For God knows that Jesus’ first escape is not a final escape. The rulers will continue to conspire against the Lord’s Anointed One. Ultimately Jesus will be delivered into the rulers’ hands and they will have their way with him.

God, by definition invulnerable — vulnerable. He who sits in the heavens weeps. The rulers hold him in derision.

The God of Psalm 2 is a source of great comfort. When we suffer, we do not despair. We know, ultimately God is in control.

Likewise, the Gospels are a source of great comfort. Matthew’s Gospel begins with an account of Jesus’ providential escape from Herod. It ends with an account of Jesus’ miraculous escape from death.

But I don’t know how anyone could worship a God who is impervious to loss and suffering — a God who is untouched by our pain. In a perverse way, God’s vulnerability is also part of the good news.

Matthew emphasises the vulnerability of this dependent human baby, Jesus.

The Anointed One is also the Vulnerable One. And this is not some clever tale, fabricated by a manipulative evangelist. It is a fact of history, understood only in retrospect, as the first Christians contemplated the broken body of their Lord.

1Unless otherwise indicated, scripture is quoted from The Holy Bible, English Standard Version.

A glimpse of Christmas yet to come

Isaiah 11:1-10, English Standard Version; except the middle section is my paraphrase.

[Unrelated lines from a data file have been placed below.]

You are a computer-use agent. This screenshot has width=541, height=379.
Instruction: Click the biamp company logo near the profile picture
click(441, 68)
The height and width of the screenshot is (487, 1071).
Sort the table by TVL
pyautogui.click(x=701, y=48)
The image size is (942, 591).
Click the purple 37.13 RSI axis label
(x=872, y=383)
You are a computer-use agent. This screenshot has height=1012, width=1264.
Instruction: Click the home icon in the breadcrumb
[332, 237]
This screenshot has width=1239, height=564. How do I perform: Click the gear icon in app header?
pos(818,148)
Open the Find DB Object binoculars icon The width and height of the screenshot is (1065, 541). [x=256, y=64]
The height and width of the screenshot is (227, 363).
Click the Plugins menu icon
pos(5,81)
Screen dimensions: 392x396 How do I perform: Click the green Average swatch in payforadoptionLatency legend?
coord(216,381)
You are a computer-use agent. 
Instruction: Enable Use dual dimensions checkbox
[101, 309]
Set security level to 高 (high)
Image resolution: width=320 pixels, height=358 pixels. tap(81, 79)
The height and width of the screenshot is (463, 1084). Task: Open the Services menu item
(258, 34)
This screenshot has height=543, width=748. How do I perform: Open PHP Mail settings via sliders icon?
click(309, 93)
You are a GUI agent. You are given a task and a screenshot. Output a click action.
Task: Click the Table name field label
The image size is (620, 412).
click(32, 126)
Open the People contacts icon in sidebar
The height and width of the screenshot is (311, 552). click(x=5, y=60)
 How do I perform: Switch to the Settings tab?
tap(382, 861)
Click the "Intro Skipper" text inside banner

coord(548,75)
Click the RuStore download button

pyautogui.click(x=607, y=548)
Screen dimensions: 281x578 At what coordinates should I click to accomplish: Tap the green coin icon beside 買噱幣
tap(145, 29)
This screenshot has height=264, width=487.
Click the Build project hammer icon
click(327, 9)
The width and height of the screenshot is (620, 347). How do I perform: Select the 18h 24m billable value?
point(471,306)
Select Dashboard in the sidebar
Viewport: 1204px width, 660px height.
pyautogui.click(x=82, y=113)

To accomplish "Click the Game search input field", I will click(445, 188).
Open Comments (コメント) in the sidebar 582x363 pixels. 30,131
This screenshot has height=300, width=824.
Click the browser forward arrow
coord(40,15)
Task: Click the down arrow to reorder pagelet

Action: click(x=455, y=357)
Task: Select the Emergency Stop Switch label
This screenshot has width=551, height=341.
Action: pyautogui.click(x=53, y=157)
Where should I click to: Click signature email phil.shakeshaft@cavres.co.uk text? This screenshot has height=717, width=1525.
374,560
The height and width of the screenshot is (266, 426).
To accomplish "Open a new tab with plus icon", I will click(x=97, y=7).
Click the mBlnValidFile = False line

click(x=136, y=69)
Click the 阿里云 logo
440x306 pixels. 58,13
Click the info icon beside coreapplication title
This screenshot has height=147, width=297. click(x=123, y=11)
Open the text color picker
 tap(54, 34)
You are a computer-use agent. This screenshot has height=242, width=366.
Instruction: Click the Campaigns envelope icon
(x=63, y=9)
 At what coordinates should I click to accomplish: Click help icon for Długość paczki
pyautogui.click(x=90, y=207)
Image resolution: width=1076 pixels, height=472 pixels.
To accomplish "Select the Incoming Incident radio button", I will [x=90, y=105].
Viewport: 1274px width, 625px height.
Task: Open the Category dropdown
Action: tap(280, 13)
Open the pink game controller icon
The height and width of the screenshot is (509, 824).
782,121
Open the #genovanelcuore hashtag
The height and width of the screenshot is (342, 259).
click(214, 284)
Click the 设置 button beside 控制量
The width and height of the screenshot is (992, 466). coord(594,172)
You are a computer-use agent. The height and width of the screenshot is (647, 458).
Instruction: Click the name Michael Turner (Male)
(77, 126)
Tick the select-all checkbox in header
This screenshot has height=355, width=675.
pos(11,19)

There shall come forth a shoot from the stump of Jesse,
   and a branch from his roots shall bear fruit.
And the Spirit of the Lord shall rest upon him. …

With righteousness he shall judge the poor,
   and decide with equity for the meek of the earth. …

            The sexual predator will be completely rehabilitated,
               she who once cowered will look him straight in the eye,
            Violence against women and children will be a distant memory;
               powerful men will use as little force as that of a small child.

            Palestinians and Israelis will break bread together,
               their children will intermarry to the great joy of their families;
               he who planted landmines will sow grain instead.

            The nursing child will not ingest chemicals with her mother’s milk,
               nor will the schoolyard be overrun by drug dealers.
            Multinational corporations no longer will ravage
               and degrade mother earth;

for the earth shall be full of the knowledge of the Lord
   as the waters cover the sea.

In that day the root of Jesse, who shall stand as a signal for the peoples
   — of him shall the nations inquire, and his resting place shall be glorious.